Sounds like that will work, then. Let's see what @agramfort thinks now...

dengemann commented 11 years ago

While we are at it. What would you guys think about epochs.apply(fun, merge=True) for custom epochs aggregation?

On 19.12.2012, at 20:21, Eric89GXL notifications@github.com wrote:

That might work.

So if one did epochs[['aud', 'vis']], presumably this would return epochs with two event types, aud and vis.

Then all we'd need to do is add a flag to average() to have it either average across all event types (current behavior) or make one epochs instance with multiple averages based on the contained events. Something like epochs.average(merge_events=True) by default, where =False would return the instance with multiple evoked datasets.

— Reply to this email directly or view it on GitHub.

agramfort commented 11 years ago

I read quickly but let me answer briefly to give me my opinion.

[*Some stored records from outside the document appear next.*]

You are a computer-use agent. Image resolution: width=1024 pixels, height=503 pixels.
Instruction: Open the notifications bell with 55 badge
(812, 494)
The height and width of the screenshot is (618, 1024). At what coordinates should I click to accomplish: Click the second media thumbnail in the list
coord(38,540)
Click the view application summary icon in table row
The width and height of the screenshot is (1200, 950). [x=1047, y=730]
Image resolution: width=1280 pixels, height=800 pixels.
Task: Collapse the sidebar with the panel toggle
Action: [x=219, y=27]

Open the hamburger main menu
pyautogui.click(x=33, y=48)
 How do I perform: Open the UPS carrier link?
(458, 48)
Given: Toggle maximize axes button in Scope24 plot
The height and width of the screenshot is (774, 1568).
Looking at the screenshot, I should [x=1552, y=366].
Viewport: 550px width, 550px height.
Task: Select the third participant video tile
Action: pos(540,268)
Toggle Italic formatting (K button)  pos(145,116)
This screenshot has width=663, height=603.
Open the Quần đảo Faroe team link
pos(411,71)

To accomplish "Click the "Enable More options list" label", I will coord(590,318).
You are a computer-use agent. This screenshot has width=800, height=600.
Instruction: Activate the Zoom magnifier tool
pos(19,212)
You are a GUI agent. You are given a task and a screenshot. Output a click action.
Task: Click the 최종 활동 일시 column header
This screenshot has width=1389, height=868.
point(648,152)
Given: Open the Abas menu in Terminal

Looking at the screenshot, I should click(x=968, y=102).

why not supporting write many evoked in one fif but I would not do it via the Evoked.save method but rather with something like

mne.fiff.write_evoked(fname, [evoked1, evoked2])

wrt the idea a read all the evoked from a file why allowing mne.fiff.read_evoked to return a list of evoked or a dict with the key if the condition.

wdyt? do this answer the use case?

agramfort commented 11 years ago

While we are at it. What would you guys think about epochs.apply(fun, merge=True) for custom epochs aggregation?

sorry if I did not follow but can you be more explicit?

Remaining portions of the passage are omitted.